WHAT THE TASK REQUIRES – Lines from the one with "Given: Select New activities ordering" through the end of the records, and no others, are what the answer should contain, copied exactly; please keep pictures out.

RECORDS SUPPLIED –
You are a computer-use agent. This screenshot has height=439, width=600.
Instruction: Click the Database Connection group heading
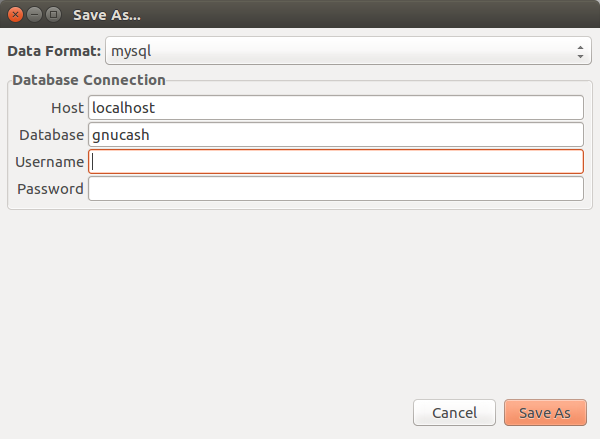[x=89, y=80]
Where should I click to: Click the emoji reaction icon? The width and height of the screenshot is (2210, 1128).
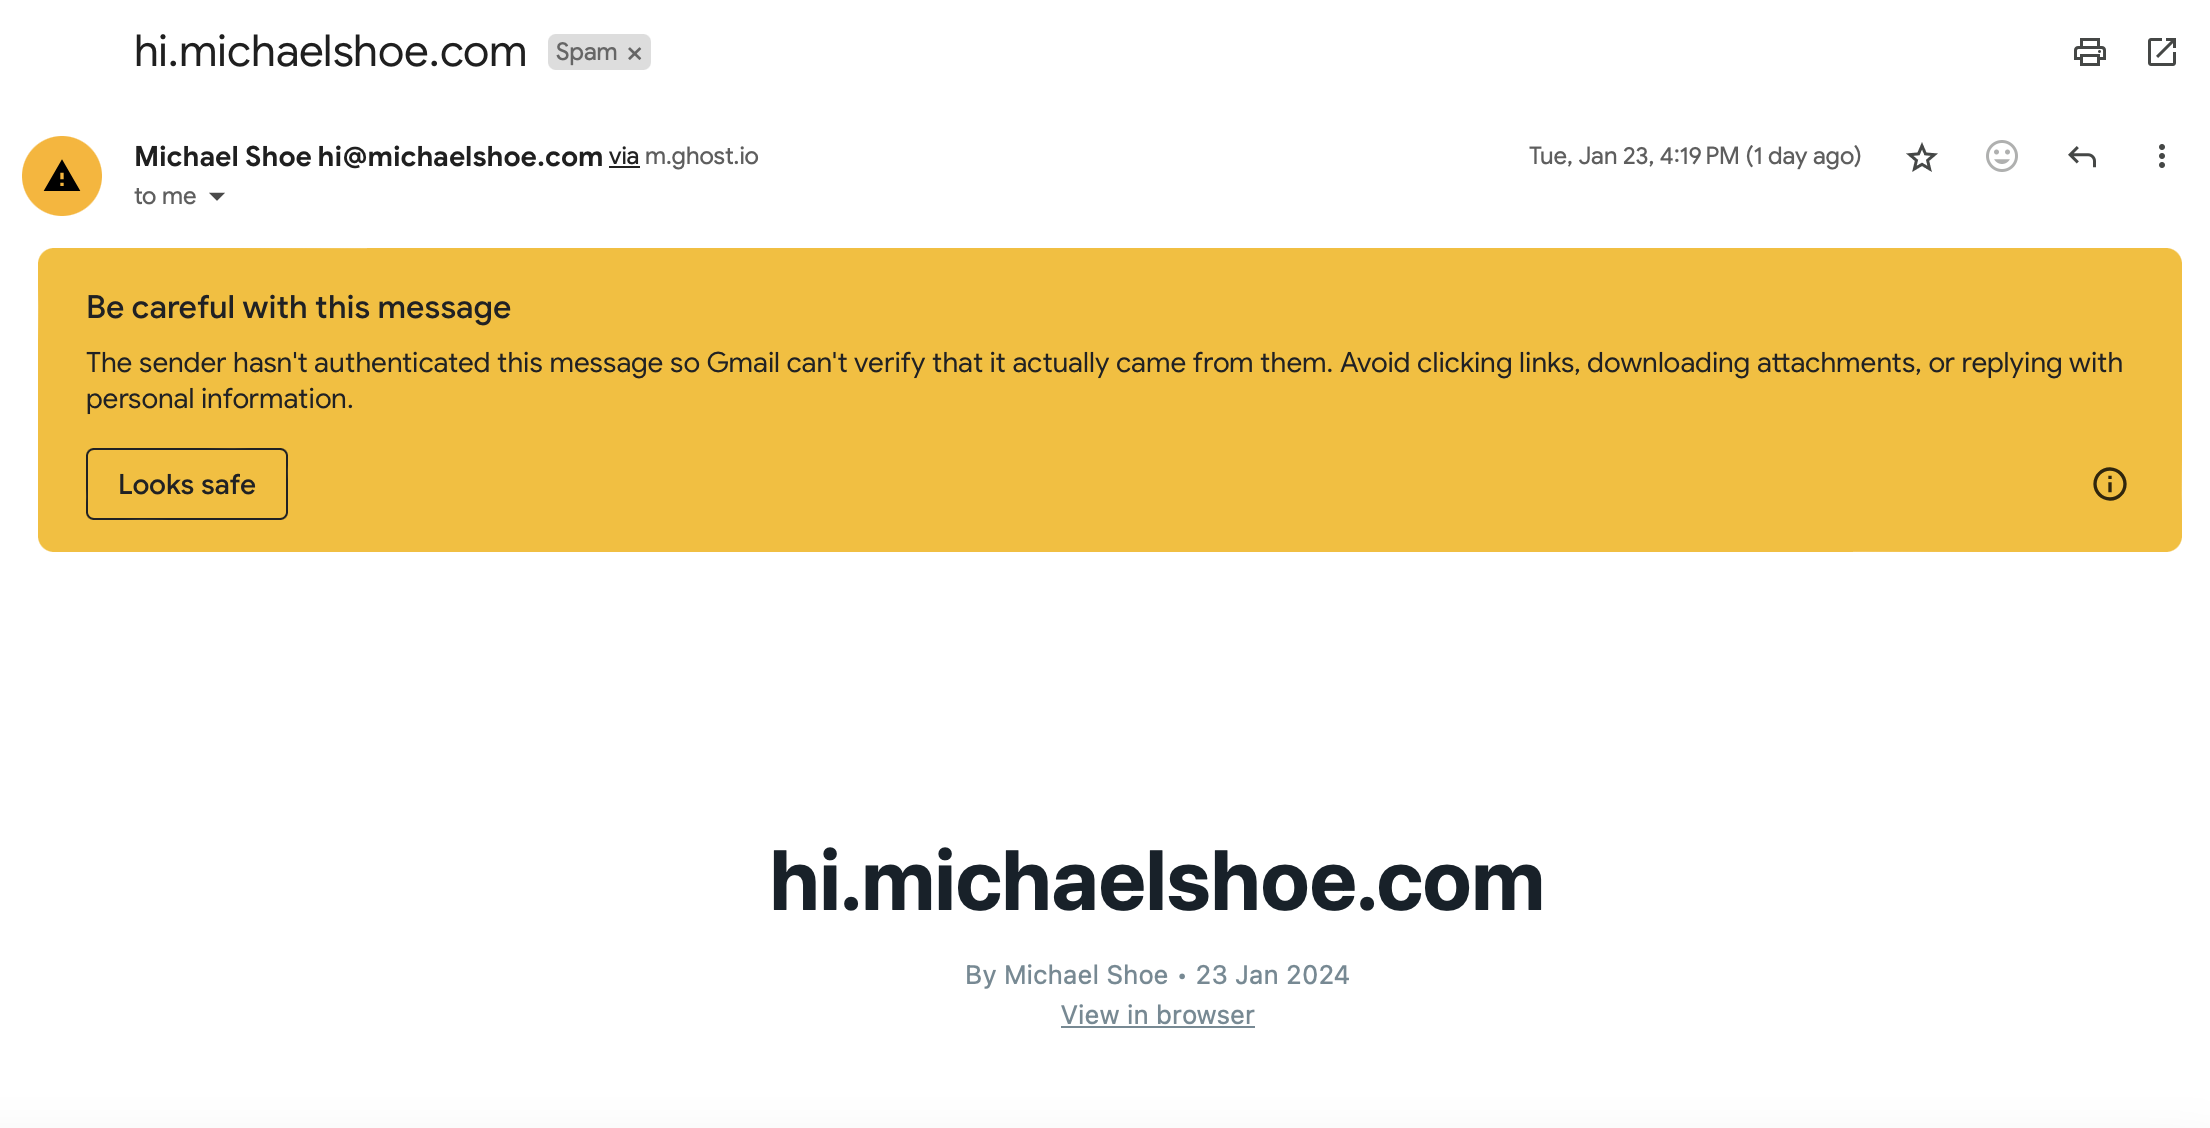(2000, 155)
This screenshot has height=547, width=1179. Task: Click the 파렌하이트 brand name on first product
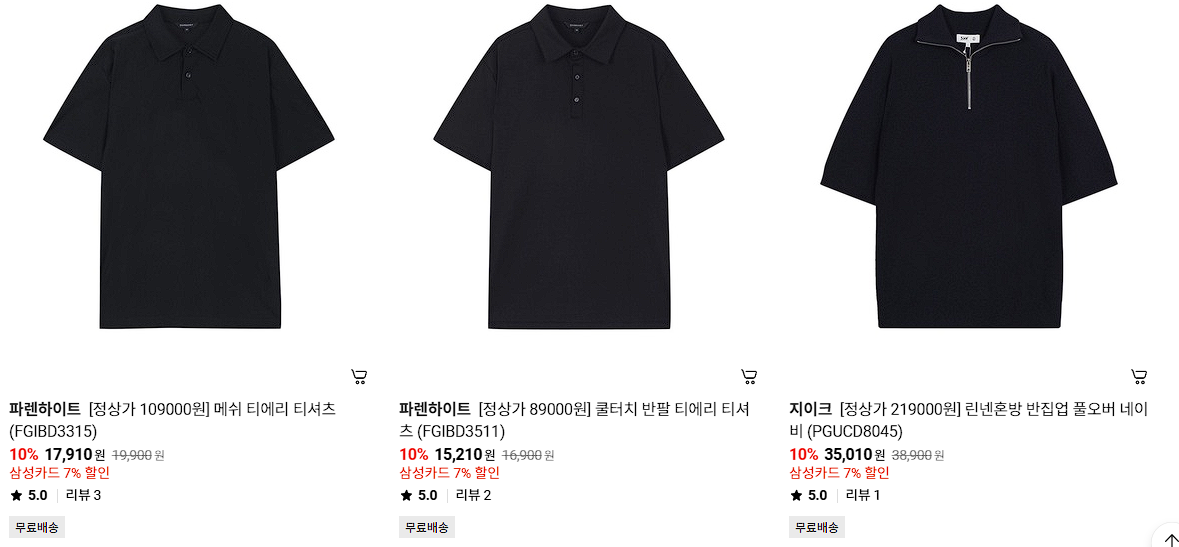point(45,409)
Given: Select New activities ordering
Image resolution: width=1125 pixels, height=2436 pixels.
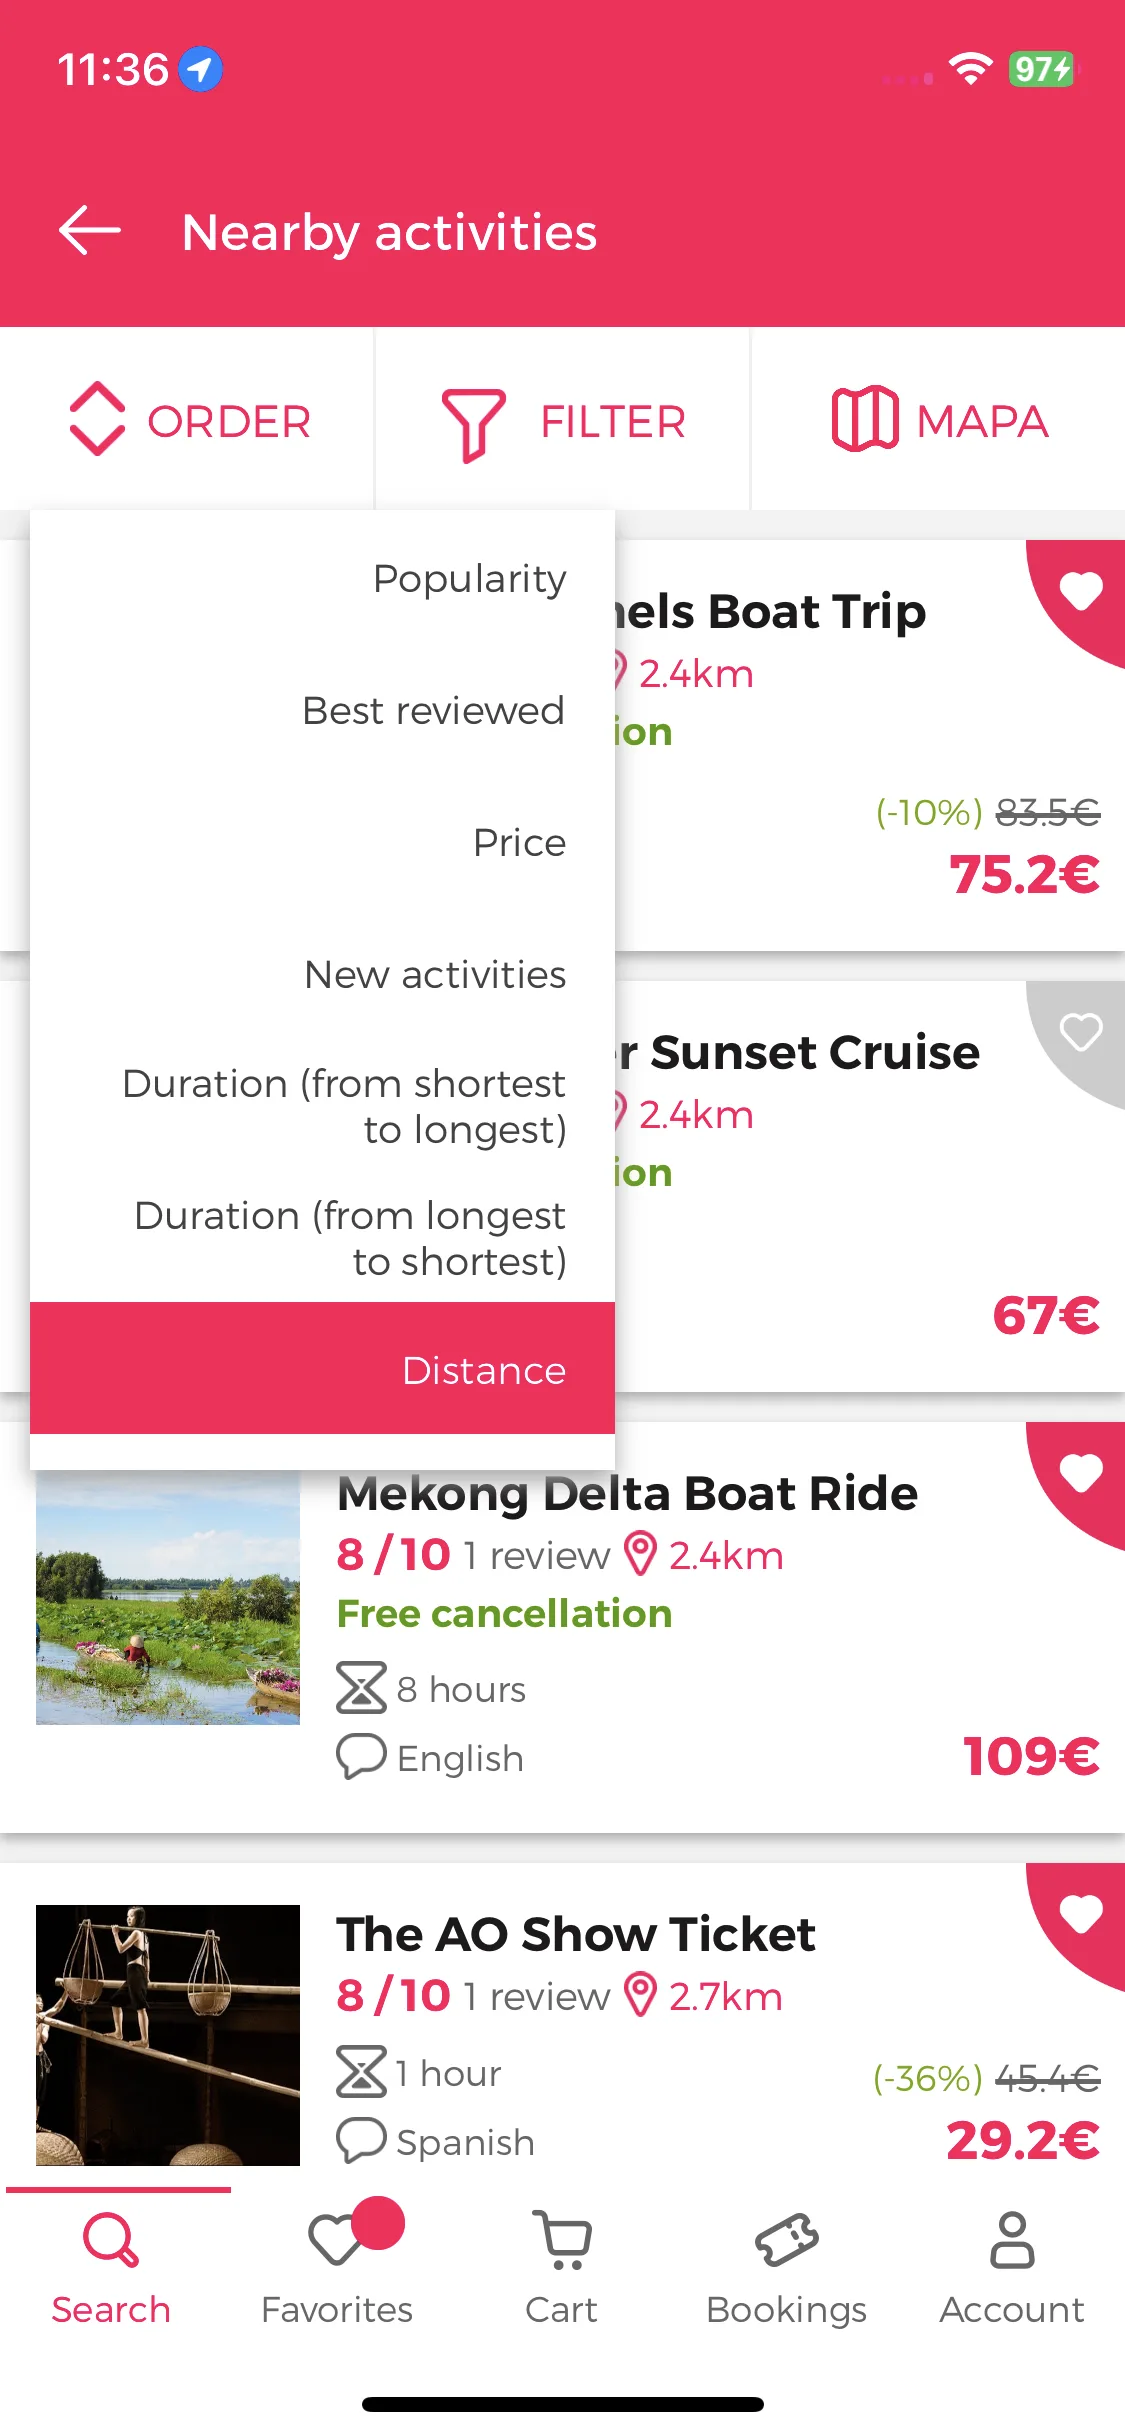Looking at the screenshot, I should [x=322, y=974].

YOUR SOLUTION –
Given: Select New activities ordering
Image resolution: width=1125 pixels, height=2436 pixels.
Looking at the screenshot, I should [x=322, y=974].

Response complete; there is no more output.